>> Begin

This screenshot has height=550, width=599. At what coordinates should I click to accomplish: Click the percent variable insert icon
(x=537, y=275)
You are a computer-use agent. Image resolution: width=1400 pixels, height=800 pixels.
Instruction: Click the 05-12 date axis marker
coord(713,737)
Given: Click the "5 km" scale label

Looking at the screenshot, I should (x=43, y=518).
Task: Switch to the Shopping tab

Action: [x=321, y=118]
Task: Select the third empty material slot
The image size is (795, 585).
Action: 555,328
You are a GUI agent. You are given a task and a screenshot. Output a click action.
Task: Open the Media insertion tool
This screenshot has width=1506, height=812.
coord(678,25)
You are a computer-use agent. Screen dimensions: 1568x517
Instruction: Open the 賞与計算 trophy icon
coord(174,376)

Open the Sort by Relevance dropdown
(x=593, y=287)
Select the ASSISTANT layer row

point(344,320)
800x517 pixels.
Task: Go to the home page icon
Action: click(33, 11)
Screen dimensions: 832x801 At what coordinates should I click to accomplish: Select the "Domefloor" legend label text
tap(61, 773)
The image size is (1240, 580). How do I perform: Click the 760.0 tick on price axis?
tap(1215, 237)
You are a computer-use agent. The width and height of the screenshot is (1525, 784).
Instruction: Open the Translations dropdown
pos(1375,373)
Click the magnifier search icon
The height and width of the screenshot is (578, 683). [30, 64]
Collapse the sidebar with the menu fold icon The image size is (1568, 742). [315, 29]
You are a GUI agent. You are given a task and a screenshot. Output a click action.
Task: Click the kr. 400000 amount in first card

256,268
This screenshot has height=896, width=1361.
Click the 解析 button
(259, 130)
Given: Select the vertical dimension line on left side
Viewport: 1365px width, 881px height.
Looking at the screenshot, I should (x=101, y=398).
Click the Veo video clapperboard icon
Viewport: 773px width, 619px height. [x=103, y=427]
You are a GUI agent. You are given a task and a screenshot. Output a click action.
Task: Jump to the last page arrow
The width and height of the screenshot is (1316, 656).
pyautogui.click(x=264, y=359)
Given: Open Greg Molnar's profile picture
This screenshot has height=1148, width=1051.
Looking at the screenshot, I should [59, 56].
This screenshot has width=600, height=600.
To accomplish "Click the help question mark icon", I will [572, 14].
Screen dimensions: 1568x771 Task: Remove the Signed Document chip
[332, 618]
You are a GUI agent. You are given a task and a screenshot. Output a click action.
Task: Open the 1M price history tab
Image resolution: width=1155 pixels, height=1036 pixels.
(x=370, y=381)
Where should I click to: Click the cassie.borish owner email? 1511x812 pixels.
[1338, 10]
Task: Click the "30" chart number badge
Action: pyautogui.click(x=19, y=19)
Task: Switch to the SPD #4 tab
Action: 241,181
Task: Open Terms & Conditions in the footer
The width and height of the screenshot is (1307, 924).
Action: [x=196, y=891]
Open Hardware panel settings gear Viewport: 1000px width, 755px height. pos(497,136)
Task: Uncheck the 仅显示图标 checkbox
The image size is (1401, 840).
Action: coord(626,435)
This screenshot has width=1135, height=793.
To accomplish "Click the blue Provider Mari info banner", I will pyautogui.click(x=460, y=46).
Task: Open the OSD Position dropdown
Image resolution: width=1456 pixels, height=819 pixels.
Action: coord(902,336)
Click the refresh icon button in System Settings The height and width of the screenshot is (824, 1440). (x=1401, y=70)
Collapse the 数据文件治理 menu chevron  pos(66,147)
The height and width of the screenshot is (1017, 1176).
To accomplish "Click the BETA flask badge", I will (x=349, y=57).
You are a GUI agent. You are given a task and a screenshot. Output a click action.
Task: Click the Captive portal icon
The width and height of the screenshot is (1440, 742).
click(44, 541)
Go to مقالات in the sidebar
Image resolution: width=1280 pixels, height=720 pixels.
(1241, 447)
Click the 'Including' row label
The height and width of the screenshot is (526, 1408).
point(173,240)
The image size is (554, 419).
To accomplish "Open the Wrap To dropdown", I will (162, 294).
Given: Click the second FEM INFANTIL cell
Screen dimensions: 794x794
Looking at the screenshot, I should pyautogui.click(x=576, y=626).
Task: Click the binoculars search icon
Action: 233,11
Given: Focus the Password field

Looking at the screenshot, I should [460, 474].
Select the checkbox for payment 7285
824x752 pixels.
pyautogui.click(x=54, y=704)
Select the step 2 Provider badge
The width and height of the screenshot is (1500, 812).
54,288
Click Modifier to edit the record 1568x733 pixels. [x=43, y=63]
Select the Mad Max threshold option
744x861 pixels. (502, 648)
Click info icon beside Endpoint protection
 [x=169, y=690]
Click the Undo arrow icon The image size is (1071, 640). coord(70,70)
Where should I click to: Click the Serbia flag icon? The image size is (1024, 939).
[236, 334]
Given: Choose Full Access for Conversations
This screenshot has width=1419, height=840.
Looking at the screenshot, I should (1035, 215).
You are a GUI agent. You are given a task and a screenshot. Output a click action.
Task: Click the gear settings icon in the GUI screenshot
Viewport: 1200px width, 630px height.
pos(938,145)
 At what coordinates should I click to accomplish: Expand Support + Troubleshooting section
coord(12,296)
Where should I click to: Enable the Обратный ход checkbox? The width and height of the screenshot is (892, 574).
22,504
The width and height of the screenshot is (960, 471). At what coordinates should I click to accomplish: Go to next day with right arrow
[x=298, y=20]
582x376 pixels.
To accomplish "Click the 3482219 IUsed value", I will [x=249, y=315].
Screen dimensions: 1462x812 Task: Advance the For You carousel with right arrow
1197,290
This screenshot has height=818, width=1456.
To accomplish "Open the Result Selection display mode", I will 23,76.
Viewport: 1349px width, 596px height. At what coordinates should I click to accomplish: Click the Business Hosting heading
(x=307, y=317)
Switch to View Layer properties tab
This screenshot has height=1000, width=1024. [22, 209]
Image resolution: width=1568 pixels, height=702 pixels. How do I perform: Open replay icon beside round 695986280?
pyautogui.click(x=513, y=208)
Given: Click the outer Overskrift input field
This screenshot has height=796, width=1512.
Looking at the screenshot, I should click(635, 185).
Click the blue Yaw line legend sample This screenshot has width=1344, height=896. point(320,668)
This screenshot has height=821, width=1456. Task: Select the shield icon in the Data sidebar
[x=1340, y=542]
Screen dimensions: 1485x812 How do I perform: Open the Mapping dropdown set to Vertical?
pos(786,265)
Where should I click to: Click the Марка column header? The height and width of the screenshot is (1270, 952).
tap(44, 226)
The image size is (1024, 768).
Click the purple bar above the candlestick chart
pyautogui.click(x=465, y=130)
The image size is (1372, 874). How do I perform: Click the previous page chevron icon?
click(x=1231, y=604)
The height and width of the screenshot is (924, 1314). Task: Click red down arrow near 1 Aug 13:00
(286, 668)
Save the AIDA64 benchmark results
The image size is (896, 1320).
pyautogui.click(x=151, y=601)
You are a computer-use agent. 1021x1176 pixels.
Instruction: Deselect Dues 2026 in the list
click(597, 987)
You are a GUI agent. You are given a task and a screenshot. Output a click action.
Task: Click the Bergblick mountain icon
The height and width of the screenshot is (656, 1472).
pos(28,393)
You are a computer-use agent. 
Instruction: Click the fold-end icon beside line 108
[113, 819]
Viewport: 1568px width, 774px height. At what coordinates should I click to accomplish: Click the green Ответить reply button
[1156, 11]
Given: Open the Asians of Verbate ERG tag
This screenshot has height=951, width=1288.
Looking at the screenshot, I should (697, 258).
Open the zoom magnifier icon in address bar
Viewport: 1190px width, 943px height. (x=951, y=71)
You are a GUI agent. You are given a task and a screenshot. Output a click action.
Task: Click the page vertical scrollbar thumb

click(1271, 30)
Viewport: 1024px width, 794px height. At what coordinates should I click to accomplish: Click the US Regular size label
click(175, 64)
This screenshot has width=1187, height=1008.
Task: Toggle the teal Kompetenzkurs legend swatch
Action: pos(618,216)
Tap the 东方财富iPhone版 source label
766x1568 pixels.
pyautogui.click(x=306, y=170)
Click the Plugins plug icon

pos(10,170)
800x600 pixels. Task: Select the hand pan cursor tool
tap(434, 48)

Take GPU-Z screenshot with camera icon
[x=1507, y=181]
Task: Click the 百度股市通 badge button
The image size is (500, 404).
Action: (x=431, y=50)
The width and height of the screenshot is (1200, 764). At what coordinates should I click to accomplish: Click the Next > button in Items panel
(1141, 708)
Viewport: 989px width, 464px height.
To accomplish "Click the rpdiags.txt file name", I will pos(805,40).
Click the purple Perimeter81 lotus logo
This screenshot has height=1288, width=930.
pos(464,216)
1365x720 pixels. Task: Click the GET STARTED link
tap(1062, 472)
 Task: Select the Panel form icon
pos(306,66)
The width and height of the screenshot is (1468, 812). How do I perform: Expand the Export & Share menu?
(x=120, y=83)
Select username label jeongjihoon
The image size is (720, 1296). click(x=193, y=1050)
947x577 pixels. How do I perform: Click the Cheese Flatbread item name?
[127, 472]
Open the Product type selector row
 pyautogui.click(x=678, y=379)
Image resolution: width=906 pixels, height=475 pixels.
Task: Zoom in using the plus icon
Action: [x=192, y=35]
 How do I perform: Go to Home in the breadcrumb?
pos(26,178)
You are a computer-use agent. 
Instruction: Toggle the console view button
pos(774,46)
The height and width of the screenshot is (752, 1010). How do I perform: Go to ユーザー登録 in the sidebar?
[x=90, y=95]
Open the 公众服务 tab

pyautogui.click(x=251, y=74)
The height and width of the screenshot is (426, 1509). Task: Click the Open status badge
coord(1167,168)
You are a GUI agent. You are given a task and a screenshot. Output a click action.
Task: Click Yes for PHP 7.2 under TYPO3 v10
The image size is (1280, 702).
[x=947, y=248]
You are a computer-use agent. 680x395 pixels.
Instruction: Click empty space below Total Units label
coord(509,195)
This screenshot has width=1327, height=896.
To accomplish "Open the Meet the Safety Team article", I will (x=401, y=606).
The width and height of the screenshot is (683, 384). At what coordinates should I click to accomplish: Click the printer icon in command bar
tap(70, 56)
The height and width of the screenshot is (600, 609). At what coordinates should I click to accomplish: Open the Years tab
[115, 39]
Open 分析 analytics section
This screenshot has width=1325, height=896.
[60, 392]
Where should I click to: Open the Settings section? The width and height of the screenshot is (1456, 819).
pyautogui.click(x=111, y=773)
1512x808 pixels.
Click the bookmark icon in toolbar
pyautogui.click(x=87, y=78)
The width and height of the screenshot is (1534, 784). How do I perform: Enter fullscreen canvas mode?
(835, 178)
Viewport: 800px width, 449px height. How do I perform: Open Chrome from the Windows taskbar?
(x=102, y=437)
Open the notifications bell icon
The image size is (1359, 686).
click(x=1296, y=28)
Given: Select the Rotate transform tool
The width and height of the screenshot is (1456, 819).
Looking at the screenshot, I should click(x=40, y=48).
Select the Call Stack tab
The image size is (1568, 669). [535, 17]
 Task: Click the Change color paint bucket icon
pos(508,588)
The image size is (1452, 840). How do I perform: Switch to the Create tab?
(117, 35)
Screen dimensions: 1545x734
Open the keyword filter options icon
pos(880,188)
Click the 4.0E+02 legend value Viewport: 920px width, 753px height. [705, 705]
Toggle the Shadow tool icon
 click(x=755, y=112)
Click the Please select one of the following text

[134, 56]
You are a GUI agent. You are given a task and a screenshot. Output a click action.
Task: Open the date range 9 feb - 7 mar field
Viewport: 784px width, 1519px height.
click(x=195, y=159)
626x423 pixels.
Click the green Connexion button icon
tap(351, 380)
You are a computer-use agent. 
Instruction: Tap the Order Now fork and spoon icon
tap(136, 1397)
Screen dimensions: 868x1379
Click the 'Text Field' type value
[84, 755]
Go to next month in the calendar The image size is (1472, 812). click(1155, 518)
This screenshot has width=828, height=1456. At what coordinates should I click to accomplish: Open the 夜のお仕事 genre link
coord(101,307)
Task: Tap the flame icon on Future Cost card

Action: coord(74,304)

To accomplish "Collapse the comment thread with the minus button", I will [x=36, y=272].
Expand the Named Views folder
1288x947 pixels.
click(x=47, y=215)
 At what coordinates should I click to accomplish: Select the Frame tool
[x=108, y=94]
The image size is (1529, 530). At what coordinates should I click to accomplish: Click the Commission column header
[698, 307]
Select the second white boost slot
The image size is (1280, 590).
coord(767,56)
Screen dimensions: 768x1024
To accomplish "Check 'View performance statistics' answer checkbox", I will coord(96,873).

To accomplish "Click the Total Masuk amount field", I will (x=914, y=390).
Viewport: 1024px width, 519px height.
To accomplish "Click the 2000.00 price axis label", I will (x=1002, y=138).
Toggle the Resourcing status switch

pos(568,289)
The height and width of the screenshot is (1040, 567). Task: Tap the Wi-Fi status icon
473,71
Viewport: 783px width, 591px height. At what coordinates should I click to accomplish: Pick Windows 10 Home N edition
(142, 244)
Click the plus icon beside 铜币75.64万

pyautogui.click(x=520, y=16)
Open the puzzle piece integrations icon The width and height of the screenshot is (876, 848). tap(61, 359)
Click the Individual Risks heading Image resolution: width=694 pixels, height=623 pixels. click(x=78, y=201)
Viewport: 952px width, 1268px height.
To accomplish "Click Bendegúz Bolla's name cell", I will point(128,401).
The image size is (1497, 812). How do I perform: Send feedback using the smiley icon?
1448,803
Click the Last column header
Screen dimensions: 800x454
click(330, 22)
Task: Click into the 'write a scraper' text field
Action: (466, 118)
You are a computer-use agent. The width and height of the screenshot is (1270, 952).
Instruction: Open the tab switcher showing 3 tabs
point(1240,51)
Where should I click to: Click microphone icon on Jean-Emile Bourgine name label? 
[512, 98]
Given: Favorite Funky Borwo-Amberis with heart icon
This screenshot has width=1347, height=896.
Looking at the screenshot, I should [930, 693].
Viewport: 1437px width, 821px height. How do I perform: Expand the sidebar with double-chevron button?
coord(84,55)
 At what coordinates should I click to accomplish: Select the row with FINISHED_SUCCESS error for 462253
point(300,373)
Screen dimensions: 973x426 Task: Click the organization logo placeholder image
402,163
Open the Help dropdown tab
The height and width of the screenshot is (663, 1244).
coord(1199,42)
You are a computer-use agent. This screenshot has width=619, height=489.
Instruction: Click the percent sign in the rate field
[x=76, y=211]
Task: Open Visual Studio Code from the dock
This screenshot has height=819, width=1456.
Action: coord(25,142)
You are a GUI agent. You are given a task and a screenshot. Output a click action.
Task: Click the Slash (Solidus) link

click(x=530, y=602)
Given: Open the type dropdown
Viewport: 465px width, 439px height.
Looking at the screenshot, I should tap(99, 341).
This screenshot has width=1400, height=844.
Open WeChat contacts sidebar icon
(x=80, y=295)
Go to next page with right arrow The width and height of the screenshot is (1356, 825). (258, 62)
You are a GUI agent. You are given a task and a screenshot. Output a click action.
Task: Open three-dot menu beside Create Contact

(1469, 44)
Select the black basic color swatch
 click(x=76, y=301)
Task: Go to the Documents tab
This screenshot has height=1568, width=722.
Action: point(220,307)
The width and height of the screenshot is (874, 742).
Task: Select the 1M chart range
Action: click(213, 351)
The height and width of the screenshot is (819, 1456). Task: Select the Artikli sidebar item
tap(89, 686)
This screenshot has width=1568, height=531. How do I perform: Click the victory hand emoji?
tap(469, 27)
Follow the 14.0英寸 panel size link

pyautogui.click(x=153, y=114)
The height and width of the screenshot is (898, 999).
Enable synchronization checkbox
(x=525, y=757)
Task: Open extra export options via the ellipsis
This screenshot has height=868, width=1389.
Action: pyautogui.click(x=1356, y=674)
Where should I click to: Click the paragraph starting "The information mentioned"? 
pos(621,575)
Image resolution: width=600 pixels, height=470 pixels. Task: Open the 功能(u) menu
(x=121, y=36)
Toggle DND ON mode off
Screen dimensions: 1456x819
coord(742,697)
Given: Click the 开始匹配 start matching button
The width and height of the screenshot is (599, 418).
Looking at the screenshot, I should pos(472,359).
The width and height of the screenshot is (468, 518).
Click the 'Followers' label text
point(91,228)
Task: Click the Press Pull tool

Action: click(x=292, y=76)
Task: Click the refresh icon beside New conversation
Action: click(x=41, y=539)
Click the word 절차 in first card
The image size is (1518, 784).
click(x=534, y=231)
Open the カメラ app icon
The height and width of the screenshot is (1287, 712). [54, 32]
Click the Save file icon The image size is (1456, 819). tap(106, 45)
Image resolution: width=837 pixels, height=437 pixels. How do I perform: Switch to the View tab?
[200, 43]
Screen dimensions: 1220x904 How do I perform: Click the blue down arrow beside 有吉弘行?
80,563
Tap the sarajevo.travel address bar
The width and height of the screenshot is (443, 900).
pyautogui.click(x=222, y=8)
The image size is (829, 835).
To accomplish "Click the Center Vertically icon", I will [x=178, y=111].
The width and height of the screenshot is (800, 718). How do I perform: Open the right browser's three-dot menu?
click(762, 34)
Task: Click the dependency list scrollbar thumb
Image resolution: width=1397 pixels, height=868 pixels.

>> End

EXERCISE DETAILS — Please count the lines in the entries above that contain the string "address", treating uppercase and lowercase as different, and give only that number.

TASK OUTPUT — 2